Updated: Dec 11, 2022
This article is directed to corporate business owners and sales managers who are where I was 20 years ago.
Yes, I have been there and had the responsibility of managing 60 sales executives and support staff in the group health insurance environment. Reporting to a Fortune 500 CEO and VP, the best news to share was: "sales are up and sales reps are meeting or exceeding production goals as seen in the revenue numbers".
But, it's not the company owner nor sales manager bringing in new business. The sales executives are hired to make new contacts, prospect qualified contacts and convert prospects to clients.
The challenge is identifying, hiring and training qualified salespeople. And, for medium to large corporations, performing all three functions is the difference between good and poor performance. The former is preferred over the latter.
Since 2014, 321 Biz Development focused on sole proprietor, small business owners. We were able to help and get feedback from a number of CPAs, CFPs, attorneys, dentists, insurance brokers, real estate brokers and traditional business owners with transaction prices $1,000 or higher.
321 SWAS (Selling Without Appearing to Sell) sales systems and business development training sessions put many small business owners on the right track to master the five, front-end sales activities (contacting, prospecting, appointment setting, closing and getting zero-cost referrals).
However, there are huge differences between small business owners and corporate managers responsible for new client acquisition.
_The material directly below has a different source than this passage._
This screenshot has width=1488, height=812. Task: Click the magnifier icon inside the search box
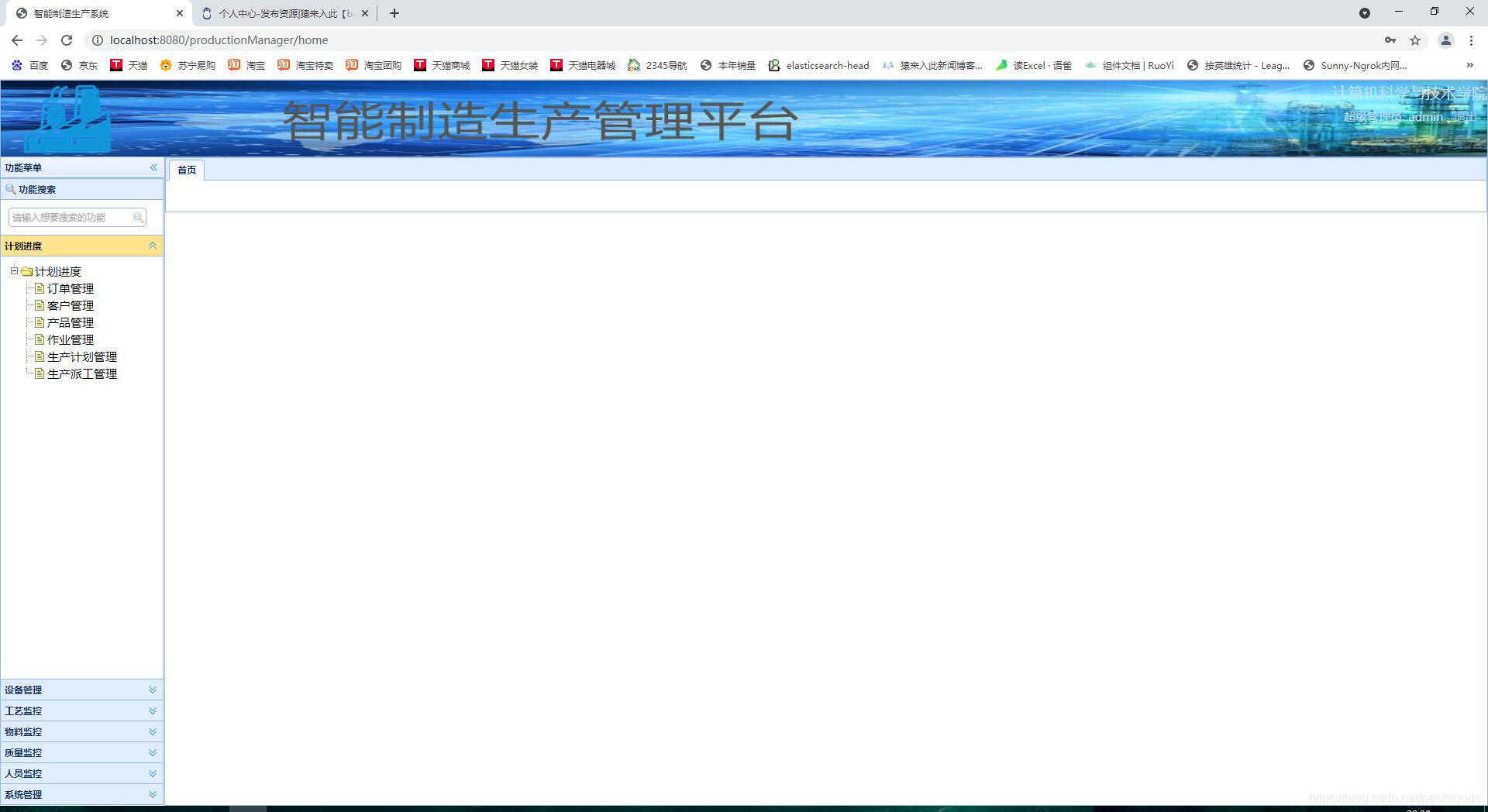(x=138, y=217)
These differences are:
Sales growth is more important to larger companies.
Bad sales quarters significantly impact large companies more than small businesses.
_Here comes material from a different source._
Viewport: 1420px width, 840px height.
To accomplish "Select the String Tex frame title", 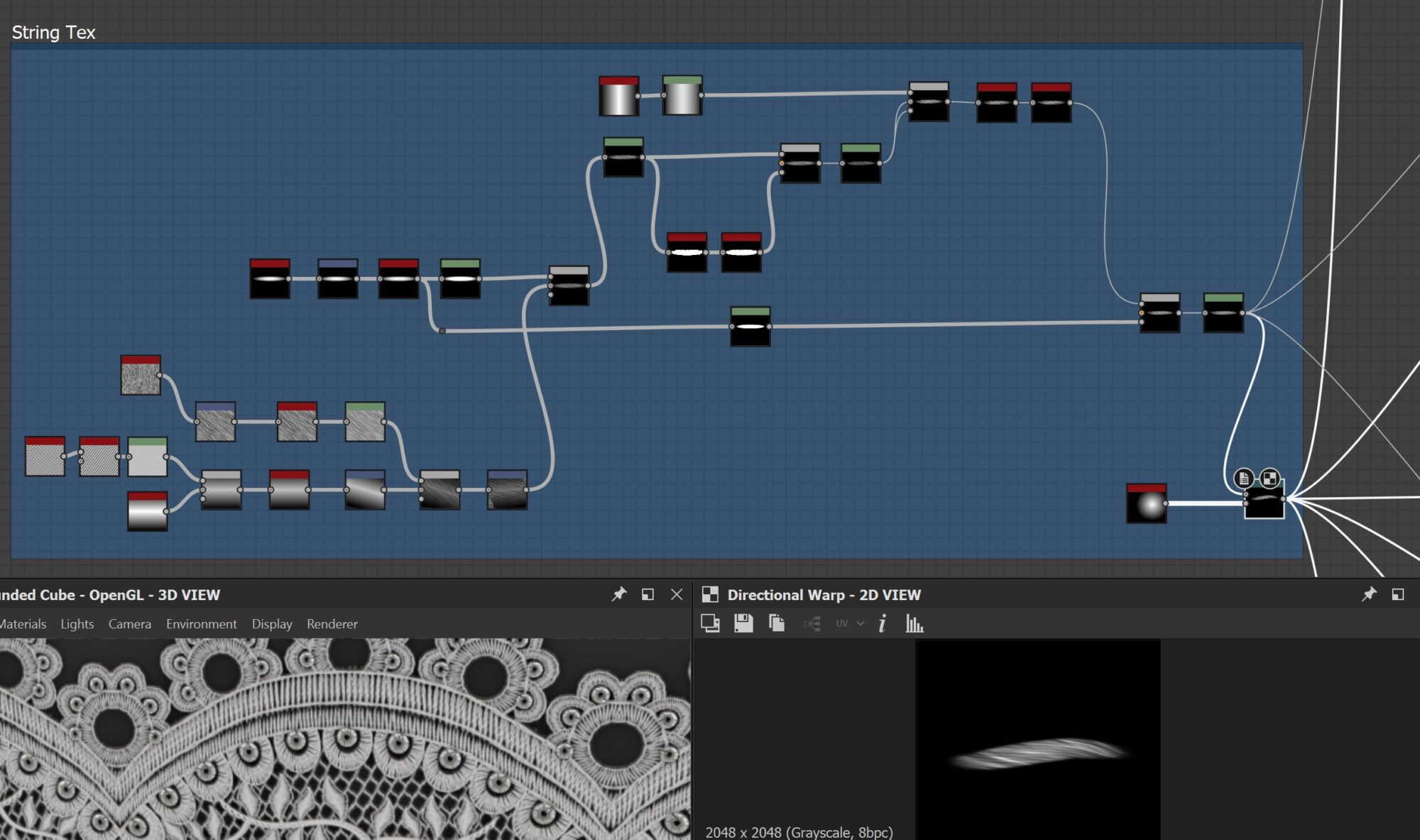I will (53, 33).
Being top in the industry is more important to large companies.
Large companies can identify and grab market share easier.
Large companies see productive sales executives as assets.
Large companies must invest in sales executive training to stay competitive.
321 Biz Dev has 10 years of content to help CEOs and sales managers at medium and large corporations take sales revenue goals to higher levels.
Thanks for reading this article and listening to the podcast episode.